The two sample K-S test shows that the two Seyfert subtypes of our sample have similar distributions in radio, X-ray and γ-ray luminosities. There are approximately zero chance probability, that the distributions of radio, X-ray and γ-ray luminosities of Sy1 and Sy2 are drawn from the same parent population. Our results are broadly in agreement with the previous studies (Antonucci 1993;Urry & Padovani 1995;Moran et al. 2000;Cappi et al. 2006) who proposed that the two classes of Seyfert galaxies are intrinsically the same objects but appear different only due to orientation. Also, the PCA results signify that the first three Eigenvectors describe no variance in both types of Seyfert galaxies. Thus, the observed parameters responsible for driving any variation in the Sy1 and Sy2 are the same, indicating that Sy1 and Sy2 occupy the same parameter space, thus, can be unified.

Furthermore, we obtained significant positive correlations between L_γ-ray – L_X-ray, L_radio – L_γ-ray and L_radio – L_X-ray, for Sy1 and Sy2 which indicates that they are similar.
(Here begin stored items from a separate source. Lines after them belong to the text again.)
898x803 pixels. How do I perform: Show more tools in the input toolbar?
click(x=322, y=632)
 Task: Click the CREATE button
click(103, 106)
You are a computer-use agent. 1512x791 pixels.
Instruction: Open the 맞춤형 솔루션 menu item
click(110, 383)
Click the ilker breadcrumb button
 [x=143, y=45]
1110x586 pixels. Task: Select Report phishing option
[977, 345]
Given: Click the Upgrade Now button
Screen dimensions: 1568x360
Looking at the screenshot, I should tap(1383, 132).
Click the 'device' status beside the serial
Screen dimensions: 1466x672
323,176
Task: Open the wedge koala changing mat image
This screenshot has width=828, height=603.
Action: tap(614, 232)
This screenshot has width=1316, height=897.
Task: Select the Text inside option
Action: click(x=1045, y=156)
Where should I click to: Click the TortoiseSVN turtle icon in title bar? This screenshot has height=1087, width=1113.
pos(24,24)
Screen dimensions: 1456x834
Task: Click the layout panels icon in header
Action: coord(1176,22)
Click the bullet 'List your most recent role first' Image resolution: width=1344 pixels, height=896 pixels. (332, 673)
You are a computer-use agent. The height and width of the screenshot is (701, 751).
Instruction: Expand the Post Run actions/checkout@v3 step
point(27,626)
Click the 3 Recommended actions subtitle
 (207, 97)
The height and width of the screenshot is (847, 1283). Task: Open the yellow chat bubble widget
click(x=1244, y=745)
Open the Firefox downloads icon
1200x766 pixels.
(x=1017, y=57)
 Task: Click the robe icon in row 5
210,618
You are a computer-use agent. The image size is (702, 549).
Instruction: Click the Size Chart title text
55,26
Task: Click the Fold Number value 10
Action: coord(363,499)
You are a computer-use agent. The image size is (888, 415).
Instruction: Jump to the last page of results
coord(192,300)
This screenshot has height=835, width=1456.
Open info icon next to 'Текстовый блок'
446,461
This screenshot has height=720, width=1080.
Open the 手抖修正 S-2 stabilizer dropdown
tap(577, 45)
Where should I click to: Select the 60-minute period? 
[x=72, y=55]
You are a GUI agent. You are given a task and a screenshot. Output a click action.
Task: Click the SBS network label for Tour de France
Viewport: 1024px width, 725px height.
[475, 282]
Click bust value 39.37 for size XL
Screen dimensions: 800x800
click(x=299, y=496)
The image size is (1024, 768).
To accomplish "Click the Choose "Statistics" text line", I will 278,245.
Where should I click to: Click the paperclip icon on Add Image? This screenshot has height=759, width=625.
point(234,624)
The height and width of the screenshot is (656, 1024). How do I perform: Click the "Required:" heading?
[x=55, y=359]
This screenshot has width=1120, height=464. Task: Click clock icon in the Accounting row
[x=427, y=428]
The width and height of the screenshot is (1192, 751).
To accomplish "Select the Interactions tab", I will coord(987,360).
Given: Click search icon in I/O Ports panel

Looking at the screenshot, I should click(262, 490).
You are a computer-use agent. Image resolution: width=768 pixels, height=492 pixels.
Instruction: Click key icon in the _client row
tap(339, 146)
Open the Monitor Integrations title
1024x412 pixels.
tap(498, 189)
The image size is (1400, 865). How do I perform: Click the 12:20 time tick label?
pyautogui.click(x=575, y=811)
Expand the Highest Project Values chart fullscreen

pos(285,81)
Using a sample of X-ray data of BL Lacs, Odo et al. (2012) obtained a similar result and argued that X-ray emission is directly linked to radio emission for AGNs subclasses. Therefore, the significant correlations obtained in our study indicate that these sources can be unified and this supports the unification model of Seyfert 1 and Seyfert 2 galaxies. If the Seyfert galaxies are merely due to different viewing angles relative to torus, different types of Seyferts should be independent of their host galaxies. Thus, in the unified scheme, since the torus is expected to be transparent to emission at radio, X-ray and γ-ray wavelengths, the compact features should be similarly visible in Sy1 and Sy2, therefore, can be unified.

6. CONCLUSION

We have tested the consistency of the unified scheme of a sample of Seyfert galaxies (type 1 and type 2) observed by Fermi-LAT. Our results on the statistical comparison of the common properties of Seyfert type 1s and type 2s are consistent with the Seyfert galaxies unification scheme. The distributions of radio, X-ray and γ-ray luminosities of Sy1 and Sy2 actually indicate that they can be unified as there is no obvious dichotomy between the two subtypes, implying that they are intrinsically the same class of objects that are observed differently. We obtained from the K.S. test results that the chance probability for Sy1 and Sy1 to come from the same population is p ~ 0 indicating that they are fundamentally the same class of objects. There are significant positive correlations (r ≥ 0.50) between L_γ-ray – L_Xray, L_radio – L_γ-ray and L_radio – L_X-ray, for both Sy1 and Sy2 which plausibly show that the two subtypes of Seyfert galaxies can be unified.